Este año a mi pueblo vinieron casi todos los personajes de animación que conocí en mi infancia y en el resto de mi vida, incluso decenas y decenas de personajes a los que hubiera querido tener al lado cuando era niña, bueno, y de mayor: los enanitos de Blancanieves, la Patrulla Canina, los Power Rangers, Mario y Luigi, los Pokemon, los Lunnies… Fue un no parar, por no hablar de payasos, magos, coches engalanados…

Hacía un buen rato que pasaban personajes y mirabas allá a lo lejos y ni por asomo aparecía la figura de Sus Majestades sobre sus “reales” cabalgaduras. Hasta que al fin aparece el rey Melchor delante de mis ojos en un espectacular camellito blanco, elegante como siempre, seguido por Gaspar y Baltasar, este último de auténtica raza negra, nada de pintura (ni de pasamontañas para evitar la alergia a la pintura, como en otras cabalgatas de otros pueblos).

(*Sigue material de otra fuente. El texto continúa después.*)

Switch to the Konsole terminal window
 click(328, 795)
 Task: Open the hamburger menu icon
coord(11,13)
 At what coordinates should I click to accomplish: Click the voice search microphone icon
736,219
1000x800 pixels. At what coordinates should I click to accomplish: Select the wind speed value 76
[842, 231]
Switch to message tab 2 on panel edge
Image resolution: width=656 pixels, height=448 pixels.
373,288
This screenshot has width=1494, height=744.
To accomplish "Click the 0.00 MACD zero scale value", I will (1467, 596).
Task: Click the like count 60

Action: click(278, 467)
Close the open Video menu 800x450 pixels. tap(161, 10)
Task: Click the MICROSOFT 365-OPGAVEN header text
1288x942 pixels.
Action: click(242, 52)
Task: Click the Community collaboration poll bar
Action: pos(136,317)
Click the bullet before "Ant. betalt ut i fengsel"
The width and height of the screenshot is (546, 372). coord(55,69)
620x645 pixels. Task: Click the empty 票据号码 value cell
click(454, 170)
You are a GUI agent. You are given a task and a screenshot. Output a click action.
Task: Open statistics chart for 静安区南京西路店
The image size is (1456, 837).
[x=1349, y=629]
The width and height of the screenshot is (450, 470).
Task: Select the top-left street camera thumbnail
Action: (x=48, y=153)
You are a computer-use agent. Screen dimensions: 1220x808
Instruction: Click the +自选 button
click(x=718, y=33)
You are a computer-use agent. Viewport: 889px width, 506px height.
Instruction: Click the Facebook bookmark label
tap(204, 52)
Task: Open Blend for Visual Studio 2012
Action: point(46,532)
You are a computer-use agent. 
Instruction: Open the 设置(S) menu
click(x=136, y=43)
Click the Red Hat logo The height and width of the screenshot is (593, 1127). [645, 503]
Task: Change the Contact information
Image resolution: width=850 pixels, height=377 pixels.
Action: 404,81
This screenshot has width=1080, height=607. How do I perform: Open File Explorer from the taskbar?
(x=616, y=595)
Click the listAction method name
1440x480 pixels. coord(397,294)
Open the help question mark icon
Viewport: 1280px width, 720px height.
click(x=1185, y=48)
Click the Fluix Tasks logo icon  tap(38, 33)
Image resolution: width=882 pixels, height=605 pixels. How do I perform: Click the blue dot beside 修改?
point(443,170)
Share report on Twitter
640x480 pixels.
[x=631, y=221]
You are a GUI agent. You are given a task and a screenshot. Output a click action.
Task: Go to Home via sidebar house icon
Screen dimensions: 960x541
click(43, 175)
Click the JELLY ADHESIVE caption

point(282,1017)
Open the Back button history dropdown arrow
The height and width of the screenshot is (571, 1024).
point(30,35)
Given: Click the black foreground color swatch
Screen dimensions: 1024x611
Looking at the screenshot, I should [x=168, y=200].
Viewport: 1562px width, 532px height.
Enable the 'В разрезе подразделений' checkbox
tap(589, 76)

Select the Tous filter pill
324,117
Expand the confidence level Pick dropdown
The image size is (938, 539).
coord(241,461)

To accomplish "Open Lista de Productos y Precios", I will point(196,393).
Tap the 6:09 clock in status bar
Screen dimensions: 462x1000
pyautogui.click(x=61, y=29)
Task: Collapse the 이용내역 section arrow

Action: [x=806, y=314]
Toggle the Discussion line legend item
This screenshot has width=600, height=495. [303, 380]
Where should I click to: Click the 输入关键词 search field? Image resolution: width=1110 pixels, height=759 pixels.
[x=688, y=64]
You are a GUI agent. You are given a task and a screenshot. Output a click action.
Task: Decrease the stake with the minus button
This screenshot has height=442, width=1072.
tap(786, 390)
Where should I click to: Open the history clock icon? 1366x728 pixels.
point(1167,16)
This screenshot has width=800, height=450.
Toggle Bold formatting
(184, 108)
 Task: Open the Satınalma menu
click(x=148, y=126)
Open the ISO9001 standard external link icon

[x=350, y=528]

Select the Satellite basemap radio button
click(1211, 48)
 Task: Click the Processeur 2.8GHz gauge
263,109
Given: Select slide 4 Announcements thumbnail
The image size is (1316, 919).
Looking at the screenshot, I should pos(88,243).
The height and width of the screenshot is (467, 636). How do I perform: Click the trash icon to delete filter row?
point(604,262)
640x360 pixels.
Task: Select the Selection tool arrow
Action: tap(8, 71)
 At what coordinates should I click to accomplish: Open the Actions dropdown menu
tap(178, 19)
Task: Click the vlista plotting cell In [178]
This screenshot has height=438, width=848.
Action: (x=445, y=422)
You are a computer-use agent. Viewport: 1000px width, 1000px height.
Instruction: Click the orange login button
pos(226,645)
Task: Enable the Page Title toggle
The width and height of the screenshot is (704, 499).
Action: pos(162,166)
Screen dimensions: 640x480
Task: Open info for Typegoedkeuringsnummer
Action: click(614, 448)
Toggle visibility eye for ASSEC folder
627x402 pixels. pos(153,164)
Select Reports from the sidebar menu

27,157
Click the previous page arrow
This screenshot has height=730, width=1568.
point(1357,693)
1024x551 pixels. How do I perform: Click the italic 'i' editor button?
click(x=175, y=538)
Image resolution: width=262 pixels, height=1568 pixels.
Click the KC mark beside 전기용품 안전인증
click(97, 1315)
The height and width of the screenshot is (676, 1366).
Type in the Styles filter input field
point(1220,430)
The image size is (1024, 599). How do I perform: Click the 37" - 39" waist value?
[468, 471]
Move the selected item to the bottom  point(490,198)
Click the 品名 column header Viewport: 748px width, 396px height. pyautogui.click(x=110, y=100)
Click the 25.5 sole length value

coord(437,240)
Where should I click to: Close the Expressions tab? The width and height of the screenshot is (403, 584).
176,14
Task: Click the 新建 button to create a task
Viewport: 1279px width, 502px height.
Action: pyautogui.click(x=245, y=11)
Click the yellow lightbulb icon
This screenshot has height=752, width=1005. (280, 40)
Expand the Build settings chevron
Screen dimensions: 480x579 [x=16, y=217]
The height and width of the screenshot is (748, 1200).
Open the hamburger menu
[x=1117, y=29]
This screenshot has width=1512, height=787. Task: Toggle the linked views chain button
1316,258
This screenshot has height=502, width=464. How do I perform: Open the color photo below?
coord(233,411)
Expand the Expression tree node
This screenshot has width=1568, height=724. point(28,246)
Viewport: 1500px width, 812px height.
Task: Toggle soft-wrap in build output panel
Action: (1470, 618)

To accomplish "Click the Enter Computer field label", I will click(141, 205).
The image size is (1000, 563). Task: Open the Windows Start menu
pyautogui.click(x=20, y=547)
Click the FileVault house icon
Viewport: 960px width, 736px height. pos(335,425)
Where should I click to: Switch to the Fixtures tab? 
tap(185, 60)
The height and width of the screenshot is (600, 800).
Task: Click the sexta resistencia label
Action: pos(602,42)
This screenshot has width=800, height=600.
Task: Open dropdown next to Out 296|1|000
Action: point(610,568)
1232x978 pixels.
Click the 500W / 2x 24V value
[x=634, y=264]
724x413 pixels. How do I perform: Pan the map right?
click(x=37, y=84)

Fue un momento absolutamente mágico cuando aquel Rey que me había traído siempre mis regalos me miró con su nívea sonrisa. Hasta que pasan del todo y se acaba el sueño, porque tú estás muy extasiada oyendo alrededor comentarios de los chiquitines diciendo que les dejaron preparado un zapatito lleno de hierba y tres copas de mistela, pero mientras otros padres se quejan de que si la música de batucada no es adecuada, que si desde que pasaron de largo volvió a sonar regatón en el hilo musical de la calle, que si los micrófonos fallaron, que si la cabalgata no es digna de un pueblo como el nuestro que se merece mucho más…

Y luego llegas a casa y, en lo que haces tiempo para que las peques se acuesten y así poder colocar los paquetes bajo el arbolito, ves que en las redes sociales continúan las críticas y el politiqueo sobre si la cabalgata de este pueblo fue mejor que la del otro, que será porque gobiernan los amiguitos de no sé quién, que si no hay vergüenza, que si los republicanos, que si los independentistas, que si los reyes, que si esto, que si aquello… ¡Vamos! ¡Una agresividad que espero que los niños no hayan oído ni leído uno solo de esos comentarios!

Por eso pienso que lo mejor es que el próximo año nos dejen y vayamos solo los niños a la cabalgata.